What you have to do
Set out the lines, from the one containing "Choose the Chipotle Gluten Free title" up to and including the last line, as a Markdown table with the columns Row and Line, numbering each row and skipping blank lines. Leave the pictures out of the answer.

Given data
** BEGIN **

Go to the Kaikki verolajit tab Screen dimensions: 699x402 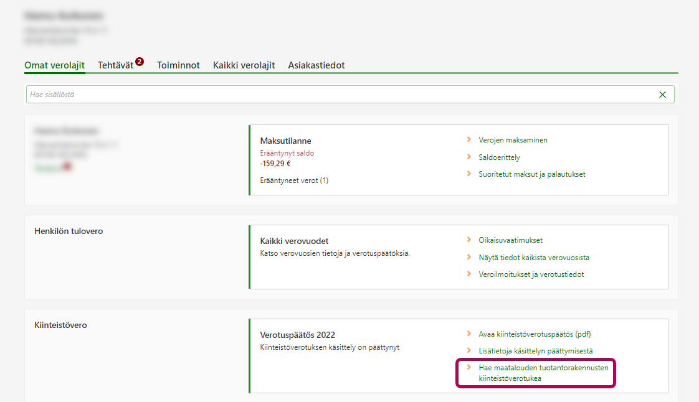244,65
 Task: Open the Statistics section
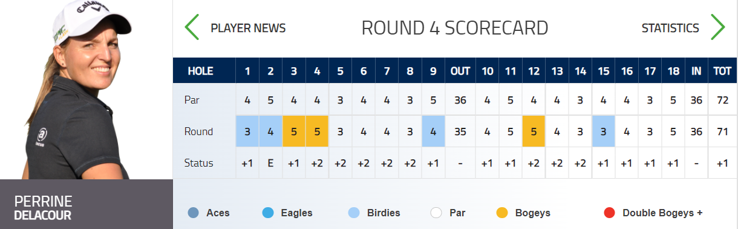(x=670, y=28)
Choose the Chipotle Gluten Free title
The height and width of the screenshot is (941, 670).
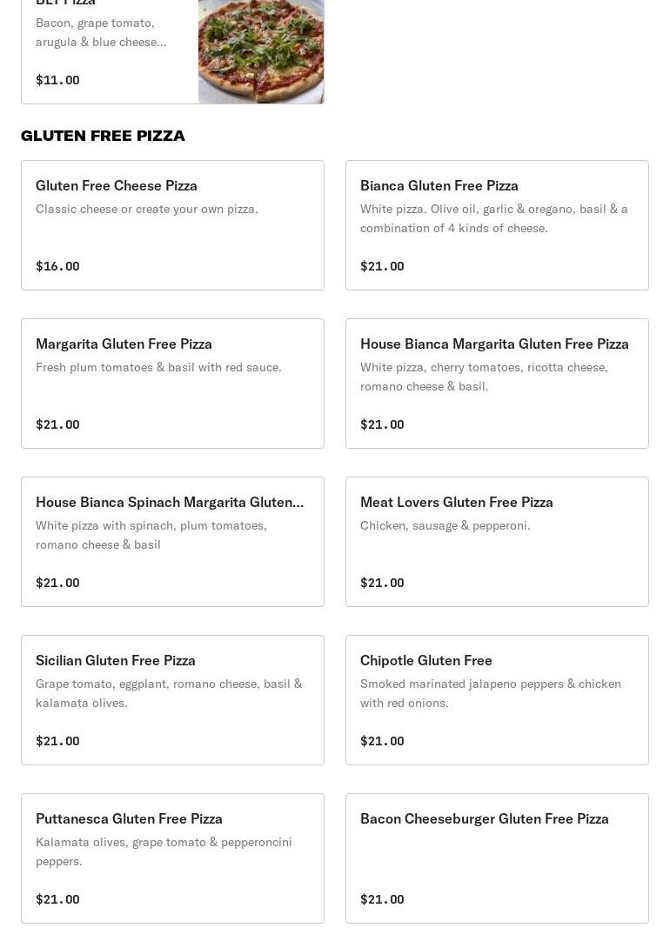pyautogui.click(x=425, y=660)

** END **

Result below
| Row | Line |
|---|---|
| 1 | Choose the Chipotle Gluten Free title |
| 2 | The height and width of the screenshot is (941, 670). |
| 3 | pyautogui.click(x=425, y=660) |